----- RECORDED INFORMATION

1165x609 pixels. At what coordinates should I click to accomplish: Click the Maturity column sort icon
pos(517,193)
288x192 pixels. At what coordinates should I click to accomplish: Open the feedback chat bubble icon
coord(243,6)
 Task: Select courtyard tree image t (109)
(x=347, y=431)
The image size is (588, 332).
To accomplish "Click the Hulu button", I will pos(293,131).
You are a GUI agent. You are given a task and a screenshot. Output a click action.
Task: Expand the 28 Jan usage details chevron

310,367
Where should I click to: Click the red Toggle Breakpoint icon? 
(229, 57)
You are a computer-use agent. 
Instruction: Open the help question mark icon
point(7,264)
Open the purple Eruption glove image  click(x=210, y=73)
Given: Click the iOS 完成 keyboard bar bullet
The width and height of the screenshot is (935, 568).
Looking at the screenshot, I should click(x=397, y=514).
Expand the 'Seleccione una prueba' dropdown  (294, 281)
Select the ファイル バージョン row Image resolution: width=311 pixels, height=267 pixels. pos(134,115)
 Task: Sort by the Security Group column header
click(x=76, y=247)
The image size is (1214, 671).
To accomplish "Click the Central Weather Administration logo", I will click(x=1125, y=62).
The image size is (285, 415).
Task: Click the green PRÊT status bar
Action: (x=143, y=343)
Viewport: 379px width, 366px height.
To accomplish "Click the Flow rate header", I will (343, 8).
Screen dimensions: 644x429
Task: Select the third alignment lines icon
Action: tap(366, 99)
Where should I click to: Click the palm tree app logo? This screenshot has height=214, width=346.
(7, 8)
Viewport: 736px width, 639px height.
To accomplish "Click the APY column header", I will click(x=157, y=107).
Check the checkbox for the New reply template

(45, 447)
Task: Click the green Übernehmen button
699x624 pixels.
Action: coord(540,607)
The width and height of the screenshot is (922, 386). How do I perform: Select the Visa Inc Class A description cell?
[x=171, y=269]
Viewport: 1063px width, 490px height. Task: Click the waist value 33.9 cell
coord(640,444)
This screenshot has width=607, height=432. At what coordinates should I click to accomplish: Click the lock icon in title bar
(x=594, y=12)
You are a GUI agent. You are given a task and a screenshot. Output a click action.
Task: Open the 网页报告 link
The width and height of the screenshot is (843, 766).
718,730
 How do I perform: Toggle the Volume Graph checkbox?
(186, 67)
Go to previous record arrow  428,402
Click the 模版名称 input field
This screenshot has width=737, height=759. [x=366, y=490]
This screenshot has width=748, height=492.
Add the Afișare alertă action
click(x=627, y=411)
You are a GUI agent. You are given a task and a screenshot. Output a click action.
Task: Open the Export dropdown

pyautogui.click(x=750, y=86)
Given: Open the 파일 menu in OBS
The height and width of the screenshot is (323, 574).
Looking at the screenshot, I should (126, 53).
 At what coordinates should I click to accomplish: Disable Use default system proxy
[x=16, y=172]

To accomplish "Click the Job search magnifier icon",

----------

WORK INSTRUCTION | Beginning at the line above with "Task: Expand the 28 Jan usage details chevron" and finishing at the line with "Task: Open the 网页报告 link", return each line exactly and return nothing else.

ANSWER BOX |
Task: Expand the 28 Jan usage details chevron

310,367
Where should I click to: Click the red Toggle Breakpoint icon? 
(229, 57)
You are a computer-use agent. 
Instruction: Open the help question mark icon
point(7,264)
Open the purple Eruption glove image  click(x=210, y=73)
Given: Click the iOS 完成 keyboard bar bullet
The width and height of the screenshot is (935, 568).
Looking at the screenshot, I should click(x=397, y=514).
Expand the 'Seleccione una prueba' dropdown  (294, 281)
Select the ファイル バージョン row Image resolution: width=311 pixels, height=267 pixels. pos(134,115)
 Task: Sort by the Security Group column header
click(x=76, y=247)
The image size is (1214, 671).
To accomplish "Click the Central Weather Administration logo", I will click(x=1125, y=62).
The image size is (285, 415).
Task: Click the green PRÊT status bar
Action: (x=143, y=343)
Viewport: 379px width, 366px height.
To accomplish "Click the Flow rate header", I will (343, 8).
Screen dimensions: 644x429
Task: Select the third alignment lines icon
Action: tap(366, 99)
Where should I click to: Click the palm tree app logo? This screenshot has height=214, width=346.
(7, 8)
Viewport: 736px width, 639px height.
To accomplish "Click the APY column header", I will click(x=157, y=107).
Check the checkbox for the New reply template

(45, 447)
Task: Click the green Übernehmen button
699x624 pixels.
Action: coord(540,607)
The width and height of the screenshot is (922, 386). How do I perform: Select the Visa Inc Class A description cell?
[x=171, y=269]
Viewport: 1063px width, 490px height. Task: Click the waist value 33.9 cell
coord(640,444)
This screenshot has width=607, height=432. At what coordinates should I click to accomplish: Click the lock icon in title bar
(x=594, y=12)
You are a GUI agent. You are given a task and a screenshot. Output a click action.
Task: Open the 网页报告 link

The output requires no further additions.